As an example, take a look at this figure (you’ll meet those again in the walkthrough at the end of this tutorial):
Chances are if you’re not red/green blind, the bar labelled “e-mail” might pop out at you immediately as being special. However, we can use Color Oracle (see below for details) to simulate what this figure might approximately look like to someone with red/green blindness, and find the following:
Does e-mail still pop out at you in the same way? Likely not, because now what was red and green appear to be very nearly the same colour.
In general, avoid these colour combinations. If you cannot for whatever reason, ensure that information is not only conveyed through colour. For example, you can use luminance and intensity to help distinguish the two, along with shape or size. Encoding the same information in multiple channels does not only help viewers with colour blindness, but more generally makes it easier for viewers to understand your figure!

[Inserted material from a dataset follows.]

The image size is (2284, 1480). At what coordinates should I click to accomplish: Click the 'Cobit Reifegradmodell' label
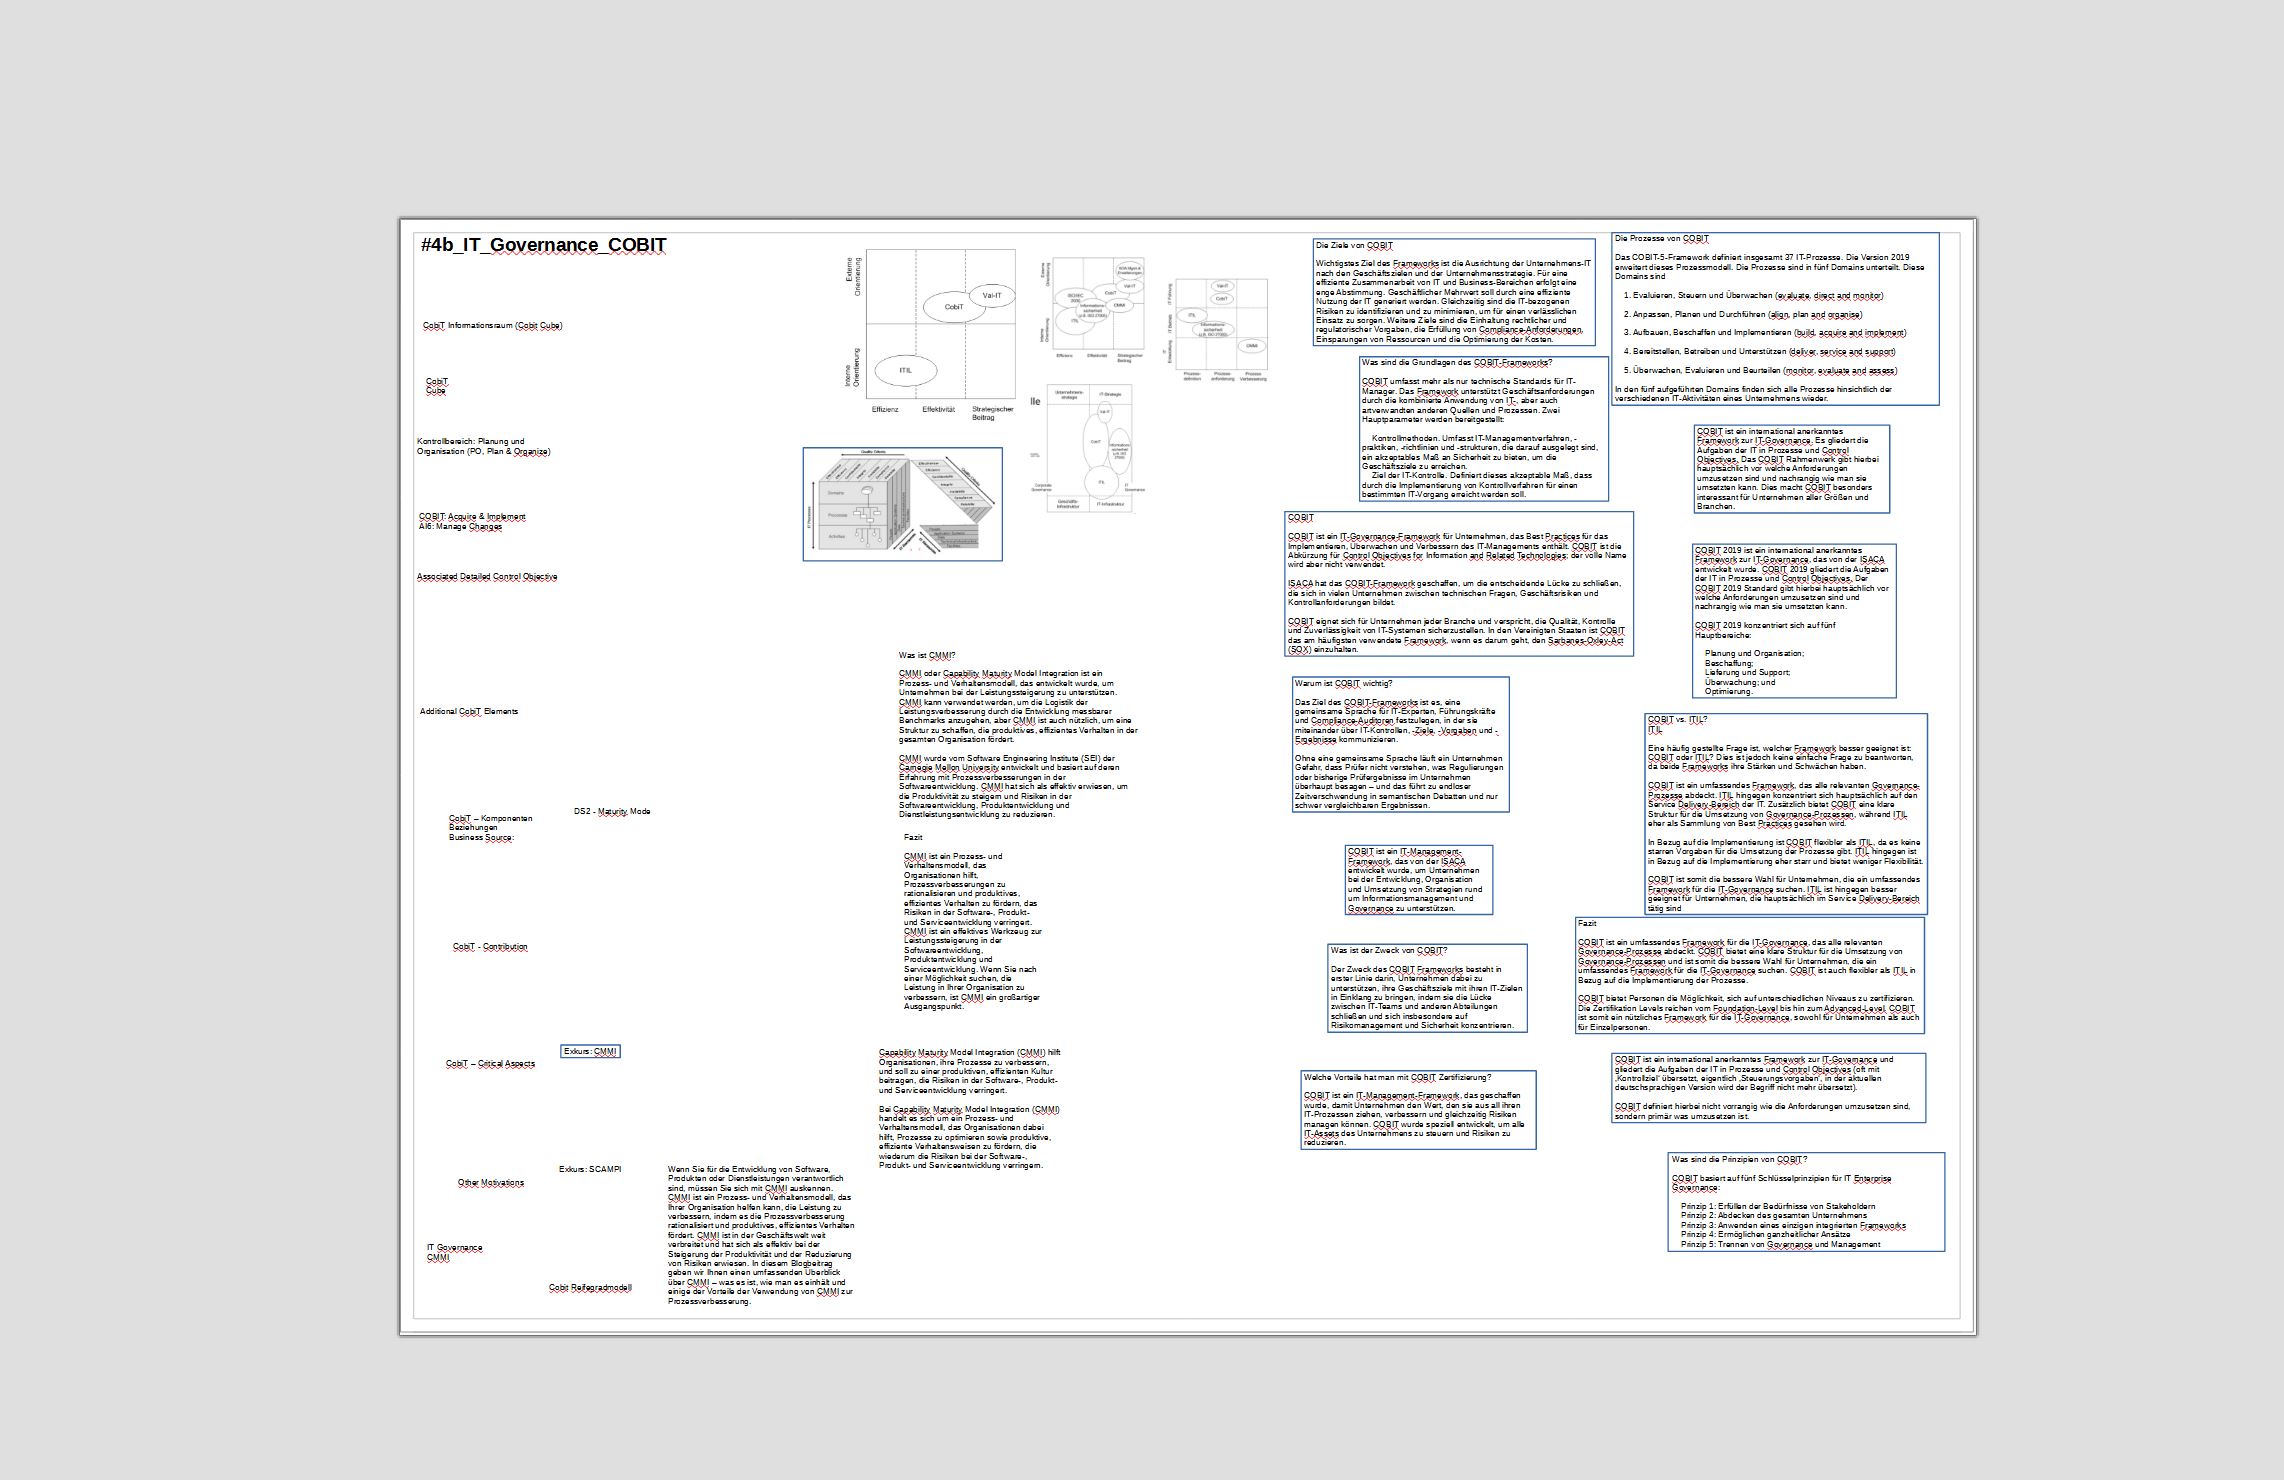pos(590,1288)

To check how your visualization would look for a user with colour blindness, there are a number of tools out there that can help you. Coblis is a colour blindness simulator that allows you to upload figures. I use Color Oracle, an app that temporarily modifies the colours of your entire computer screen to simulate colour blindness. I find this particularly helpful when generating visual information that cannot be encapsulated in a single figure, like a conference presentation.
Key Points
Accessibility should be a core goal of data visualization.
Some viewers may have difficulty distinguishing certain combinations of colours. These colour combinations should be avoided or supplemented by an additional channel of visualization (e.g. shape) to support understanding.
Visualizations should include descriptive alternative text for screen readers and link to a machine-readable table for the underlying data.